出典:警視庁「マルウェア「ランサムウェア」の脅威と対策(対策編)」
5-4.バックアップの作成
ランサムウェアから脅迫を受けた際、安易に身代金を支払うことはハイリスクです。データが暗号化された場合も慌てずに復旧作業を進めるには、日頃からバックアップを作成しましょう。
しかし、近年ではランサムウェアによってバックアップデータも含めて暗号化されるケースがあります。バックアップデータを守るにはサーバ内のみではなく、外付けハードディスクやUSBメモリを使用して、ネットワークから切り離した場所で保存しましょう。

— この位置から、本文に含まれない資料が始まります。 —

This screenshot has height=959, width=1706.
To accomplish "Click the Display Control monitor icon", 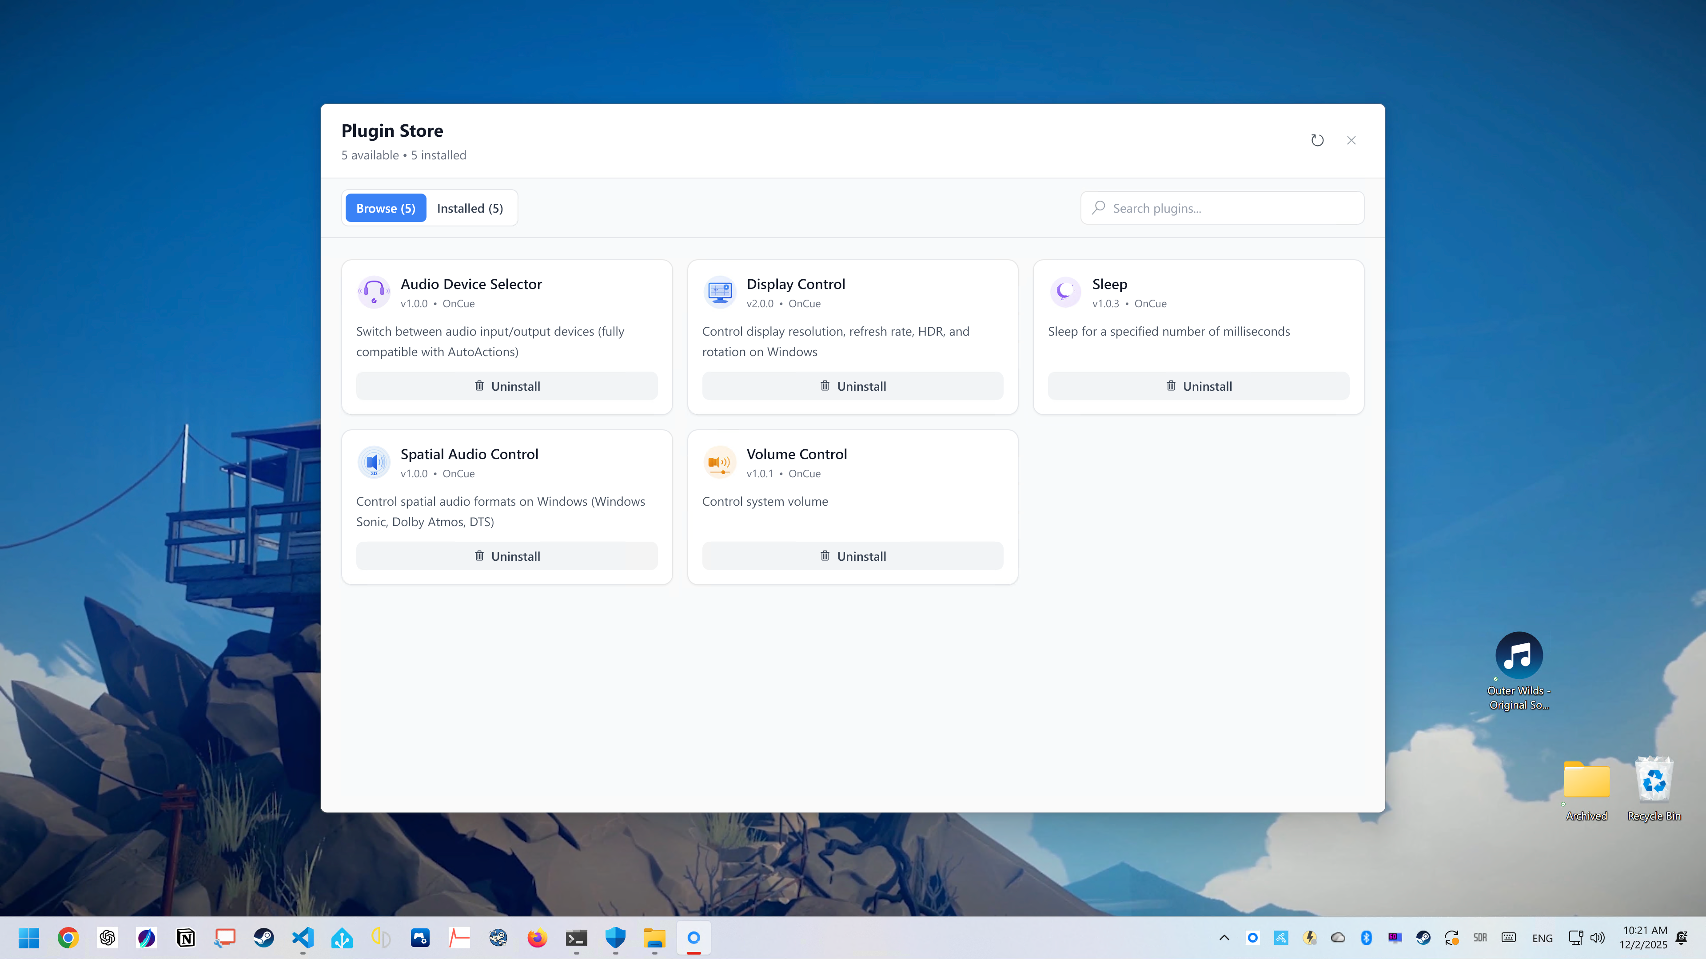I will 720,292.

より万全のセキュリティ対策を取るにはオリジナルのバックアップデータをもとに、2個のコピーを作成します。2個のコピーのうちの1個はネットワークから切り離した場所で保管し、攻撃に備えるのが大切です。
まとめ
ランサムウェアは、端末のデータを暗号化し、暗号を解く代わりに身代金を要求するマルウェアであり、世界中に被害が出ています。企業で使用しているネットワークが感染すると営業に長期的な影響が出る上、金銭的な被害にもつながるため、適切なランサムウェア対策をしておくことが大切です。
社員にセキュリティ教育を実施する他に、システム脆弱性の修正やセキュリティ対策ツールの導入が有効です。セキュリティ対策ツールにはさまざまな種類があり、WEB分離ツールは特に感染の危険性を下げる効果があるため、導入を検討するとよいでしょう。